The only terms that remain are
$$
\langle Y\rangle_t=\langle \int_0^\cdot d_s\,\mathrm dW_s^1\rangle_t+\langle \int_0^\cdot e_s\,\mathrm dW_s^2\rangle_t
=\int_0^t d_s^2\,\mathrm ds+\int_0^t e_s^2\,\mathrm ds=\int_0^t \left(d_s^2+e_s^2\right)\,\mathrm ds.
$$
Thus,
$$
\mathrm d\left(f(Y_t)\right)=f'(Y_t)\left(c_t\mathrm dt+d_t\mathrm dW^1_t+e_t\mathrm dW^2_t\right)+\frac12f''(Y_t)\left(d_t^2+e_t^2\right)\,\mathrm dt.
$$
Lastly, if you look around, you'll see that a general form of Itô's formula can be applied directly to $f(Y_t)=f\circ F(\int c_s\,\mathrm ds,\int d_s\,\mathrm dW_s^1,\int e_s\,\mathrm dW_s^2)$, making directly appear the quadratic variations of $W_t^1$ and $W_t^2$. The two approaches coincide.
Best Answer
If this SDE is the only one you are concerned about, the answer would definitely be Yes. Just as what you might have been aware, the SDE reads $$ {\rm d}X_t=\alpha{\rm d}t+{\rm d}\left(\sigma_1W_t^1+\sigma_2W_t^2\right), $$ where the term in the parenthesis is no more than another Brownian motion, not standard though. Thus by Levy's characterization of Brownian motion, you may come up with some $\sigma W_t$, where $\sigma$ is a fixed constant and $W_t$ is another Wiener process, such that $$ \sigma W_t=\sigma_1W_t^1+\sigma_2W_t^2 $$ almost surely in the sense of their trajectories. Here "in the sense of their trajectories" means that, intuitively, the trajectories of $\sigma W_t$ and of $\sigma_1W_t^1+\sigma_2W_t^2$ are absolutely indistinguishable.

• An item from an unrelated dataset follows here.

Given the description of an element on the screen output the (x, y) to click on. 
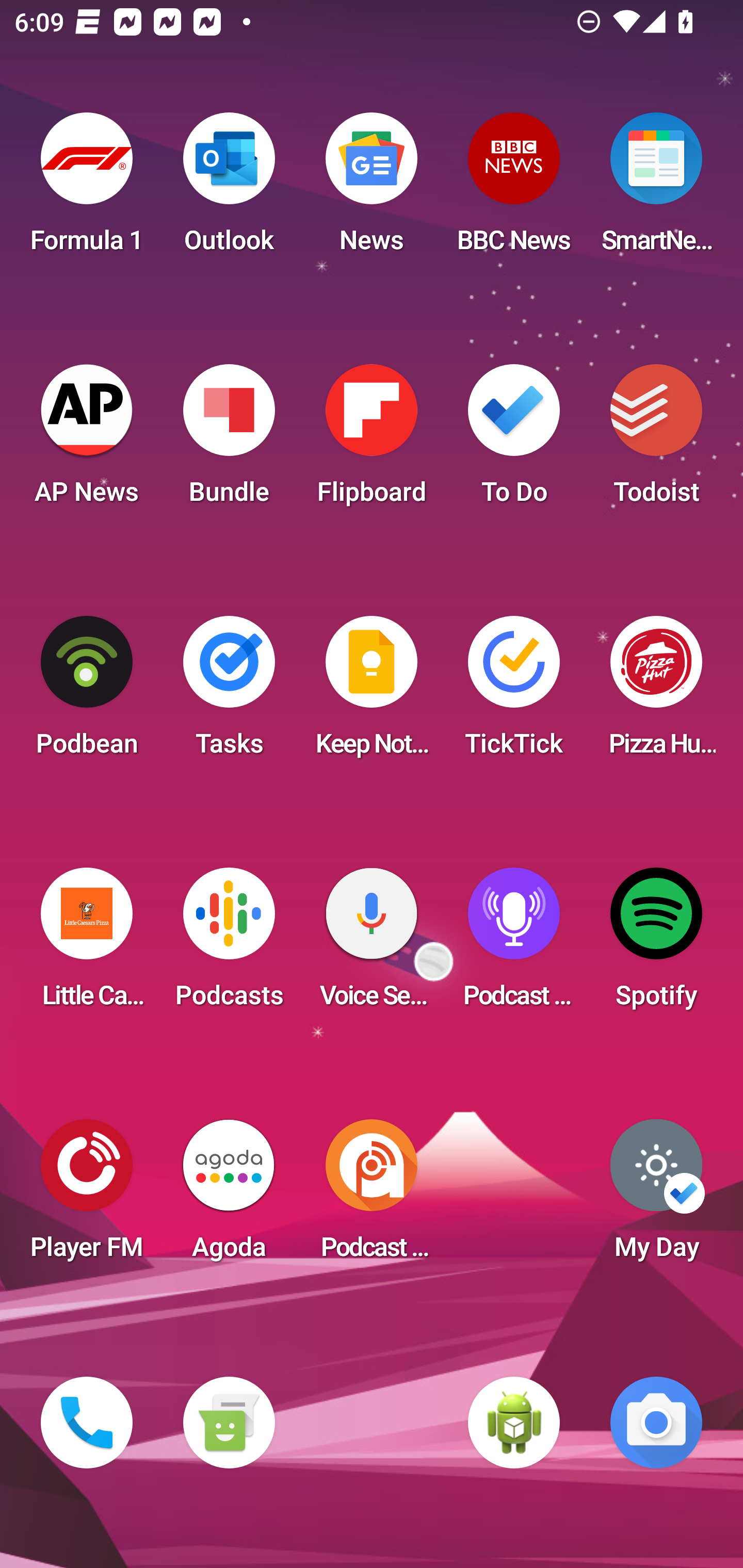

Interestingly, if this is the case, it would remain somewhat wired as $\sigma_1W_t^1+\sigma_2W_t^2$ appears in the SDE. After all, that Brownian motions are included in an equation is not because we want to include them, either for fun or for else reasons. Instead, it is that we hope these Brownian motions have practical meanings, either financially or physically. If one Brownian motion $\sigma W_t$ suffices, there is intuitively unnecessary to bring in two, just like $\sigma_1W_t^1+\sigma_2W_t^2$, because practically you can owe multiple stochastic factors to a single factor, unless it is a must to tell these stochastic factors apart.
By contrast, if you have more than one SDE, distinguishable stochastic processes would become meaningful. For example, consider \begin{align} {\rm d}S_t^1&=\mu_t^1{\rm d}t+\sigma_t^{11}{\rm d}W_t^1+\sigma_t^{12}{\rm d}W_t^2,\\ {\rm d}S_t^2&=\mu_t^2{\rm d}t+\sigma_t^{21}{\rm d}W_t^1+\sigma_t^{22}{\rm d}W_t^2, \end{align} which can be reformatted as $$ {\rm d}\left( \begin{array}{c} S^1\\ S^2 \end{array} \right)_t=\left( \begin{array}{c} \mu^1\\ \mu^2 \end{array} \right)_t{\rm d}t+\left( \begin{array}{cc} \sigma^{11}&\sigma^{12}\\ \sigma^{21}&\sigma^{22} \end{array} \right)_t{\rm d}\left( \begin{array}{c} W^1\\ W^2 \end{array} \right)_t. $$ You may see that $S_t^1$ and $S_t^2$ are now "entangled". You may use the same trick as above to deal with each SDE separately. But if you choose to do so with, say, $S_t^1$, you will then have no idea about $S_t^2$, because the latter depends on $\sigma_t^{21}{\rm d}W_t^1+\sigma_t^{22}{\rm d}W_t^2$, rather than some constructed $\sigma_t{\rm d}W_t$ (think about this: if you let $\sigma_t{\rm d}W_t=\sigma_t^{11}{\rm d}W_t^1+\sigma_t^{12}{\rm d}W_t^2$, then how can you recover $\sigma_t^{21}{\rm d}W_t^1+\sigma_t^{22}{\rm d}W_t^2$ by using $\sigma_t{\rm d}W_t$ solely?).
To sum up, if you have only one SDE, your method works, and works well. In this case, however, the SDE itself witnesses further simplification. By contrast, if you have more than one SDE, your method still works for each SDE, but it contributes little to the whole SDE system.